La escala Kinsey persiste como referencia histórica y pedagógica, pero sus límites son centrales en el debate actual.
En la actualidad, sexólogos y psicólogos suelen coincidir en que es útil para iniciar una conversación —no para “medir” identidades complejas— porque reduce la sexualidad a un solo eje y confunde planos distintos.
Primero, no contempla la identidad de género: una mujer trans o una persona no binaria no “encaja” sin forzar categorías que mezclan género y orientación.
Segundo, deja fuera el romanticismo (atracción romántica vs. sexual), una distinción común en comunidades y literatura contemporáneas.
Tercero, no integra la asexualidad ni sus matices (por ejemplo, deseo bajo, atracción rara, o disociación entre atracción y conducta).

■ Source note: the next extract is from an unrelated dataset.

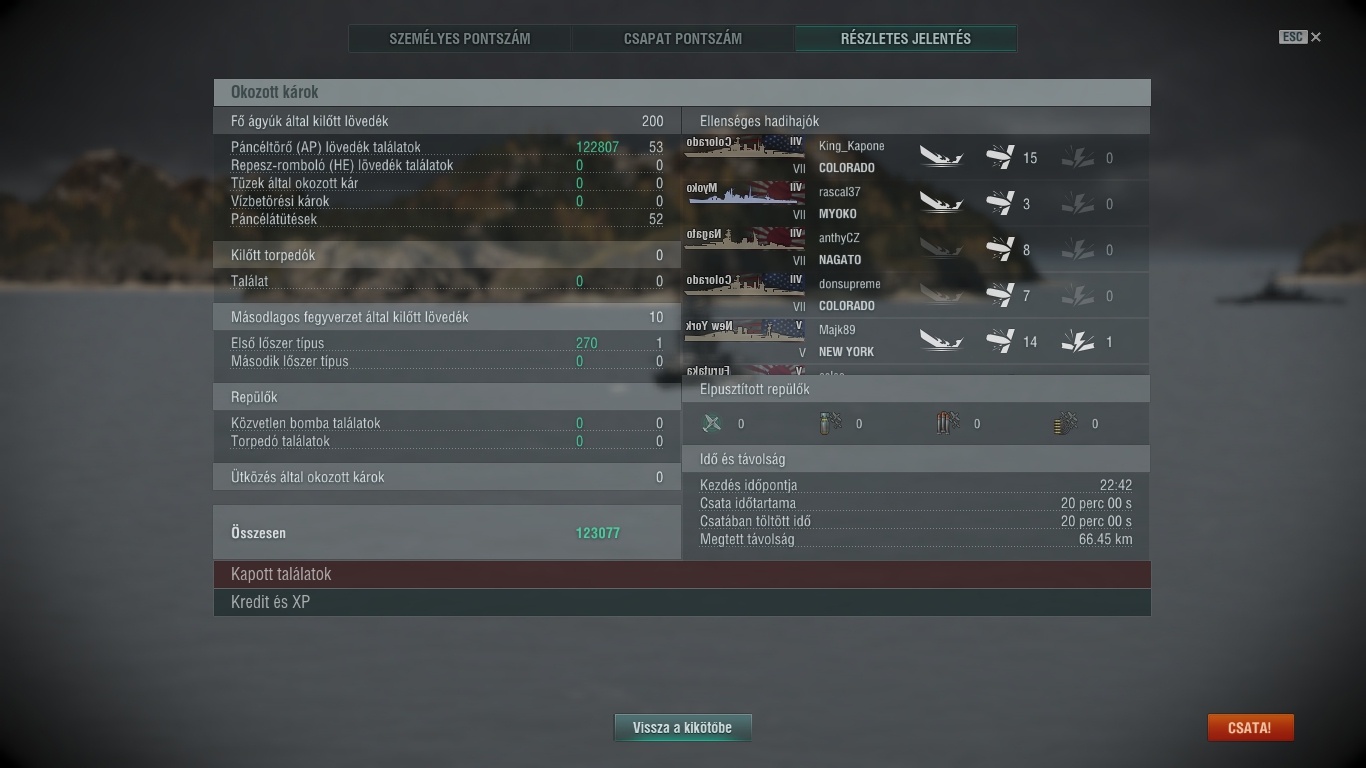Expand the Kapott találatok section
This screenshot has width=1366, height=768.
point(682,574)
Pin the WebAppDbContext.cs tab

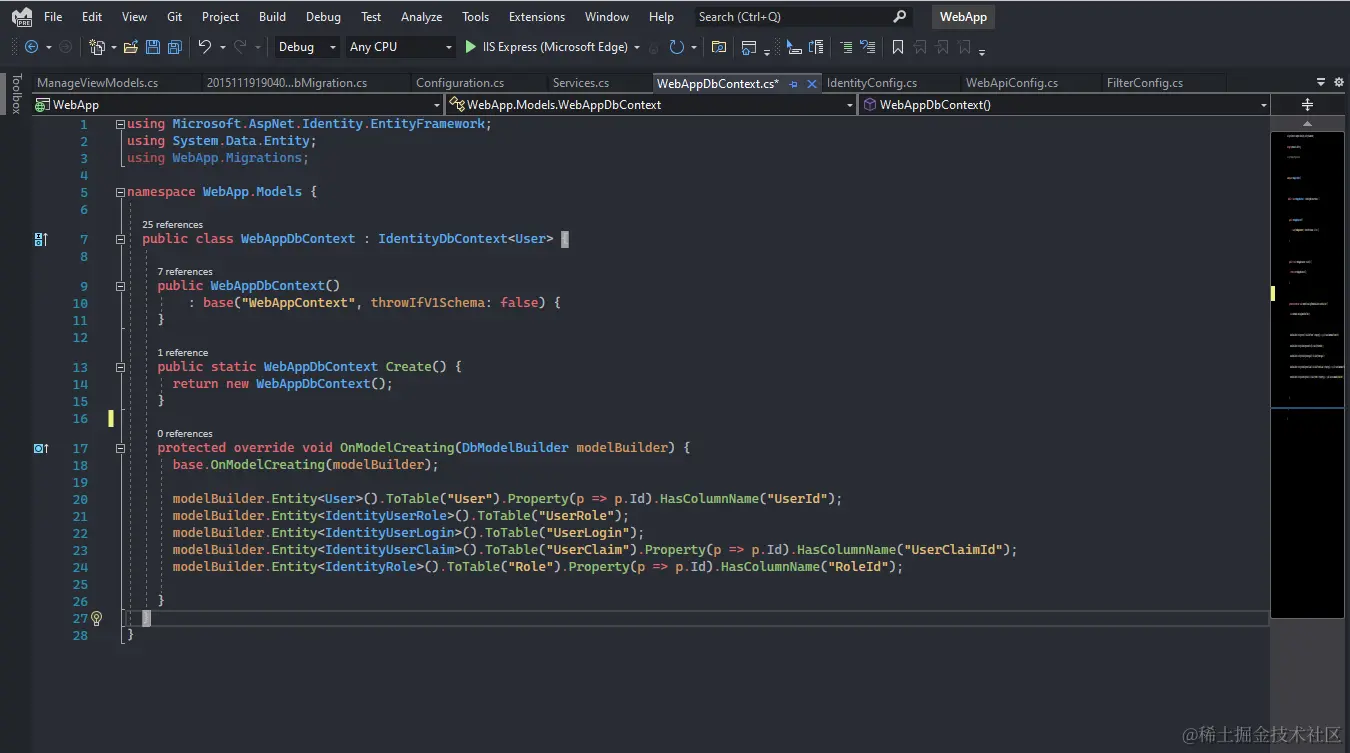coord(793,84)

Modelos posteriores buscaron corregir esa simplificación. La cuadrícula de Klein (Klein Sexual Orientation Grid) amplía el enfoque al incluir atracción, conducta, fantasías, preferencia emocional y social, estilo de vida y autoidentificación, además de considerar el cambio a lo largo del tiempo.
En clínica y en investigación, también se prefieren marcos multidimensionales que separan orientación, identidad, conducta y contexto.
Entonces, ¿quedó obsoleta? Como herramienta estricta de diagnóstico, sí resulta insuficiente. Como puerta de entrada educativa —para mostrar que existe un continuo y que la experiencia no es binaria— todavía puede servir, siempre que se enseñe con una advertencia clara: la sexualidad humana no cabe en un número.